── MATERIAL SUPPLIED ──

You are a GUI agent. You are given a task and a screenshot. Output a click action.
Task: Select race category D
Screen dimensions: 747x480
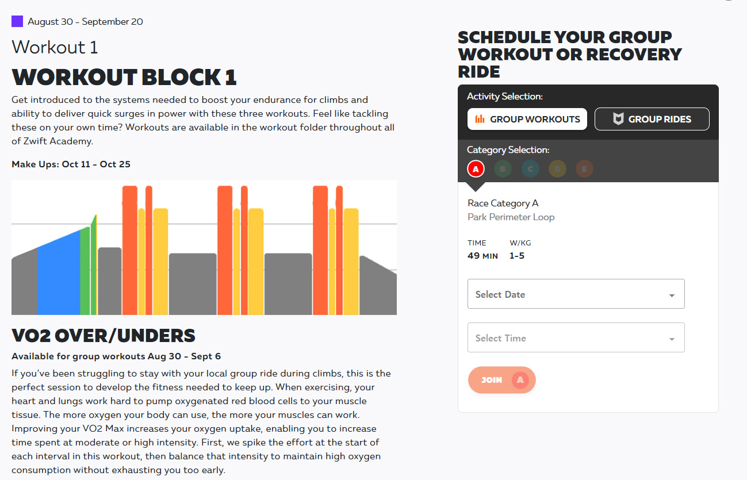pos(557,169)
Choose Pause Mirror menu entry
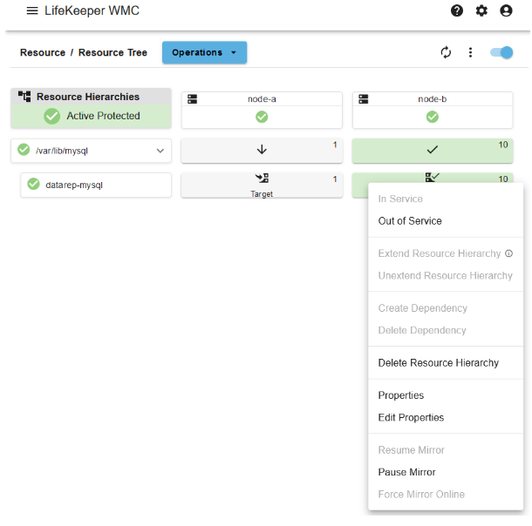This screenshot has height=526, width=532. [x=406, y=472]
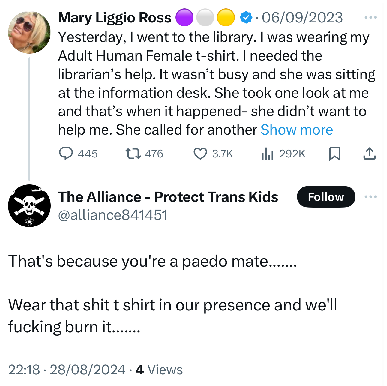Open the 4 Views count

pos(159,370)
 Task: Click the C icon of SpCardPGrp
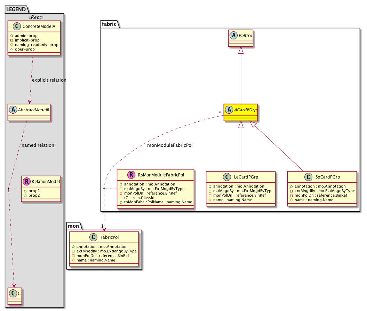(x=308, y=177)
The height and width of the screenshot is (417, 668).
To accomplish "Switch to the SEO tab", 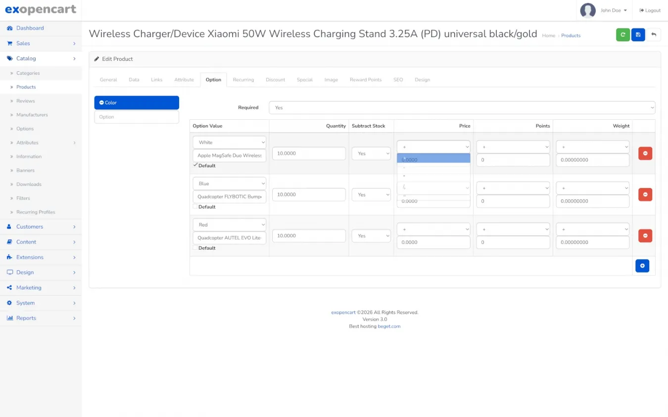I will 398,80.
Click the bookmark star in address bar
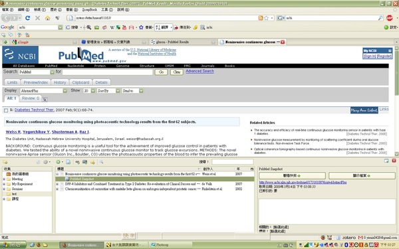 pos(266,18)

───

◆ WHAT IS ASKED:
Echo the lines exactly, starting at the line containing "Choose Pause Mirror menu entry" and ending at the line containing "(x=308, y=177)". Leave the pictures out of your answer.

◆ OUTPUT FOR THIS EXERCISE:
Choose Pause Mirror menu entry
This screenshot has height=526, width=532. [x=406, y=472]
Open the 4 Views count

pos(159,370)
 Task: Click the C icon of SpCardPGrp
(x=308, y=177)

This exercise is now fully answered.